0

I have a simple pipeline that reads from a Pub Sub topic and writes to BigQuery. I would like to introduce a 5 minute delay between reading the message from the topic and writing it to BQ.

I thought I could do this using a trigger, similarly to this below, however the message still goes straight through with no delay.
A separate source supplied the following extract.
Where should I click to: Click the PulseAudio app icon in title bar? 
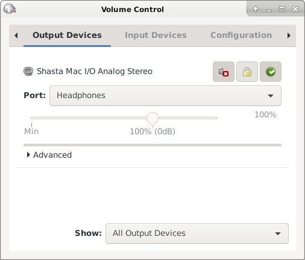click(x=10, y=9)
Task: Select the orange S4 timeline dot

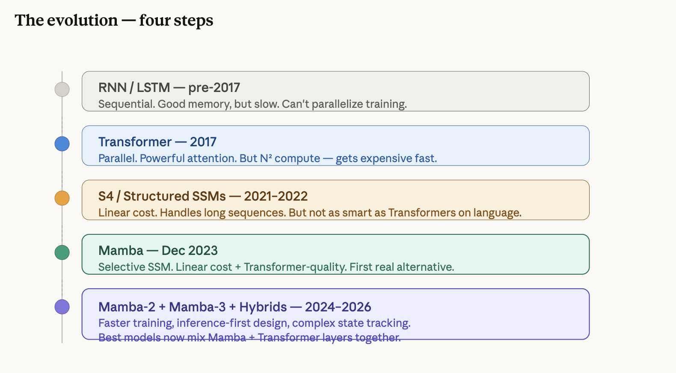Action: click(x=62, y=198)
PCollection<PubsubMessage> windowed_inputEvents =
    inputEvents.apply(
        Window.<PubsubMessage>into(FixedWindows.of(Duration.standardMinutes(1)))                  
              .triggering(
                  AfterProcessingTime
                      .pastFirstElementInPane()
                      .plusDelayOf(Duration.standardMinutes(5)))
              .withAllowedLateness(Duration.standardMinutes(1))
              .discardingFiredPanes());

Is it possible to create such a delay using triggers?

Thanks

Kenn Knowles
  • 5,838
  • 18
  • 22
TheCat
  • 31
  • 3

1 Answers1

0

It looks like you are mixing up couple of things. In your example you have a fixed window of 1 minute which means that at the end of the window all the data elements that are part of the window is emitted.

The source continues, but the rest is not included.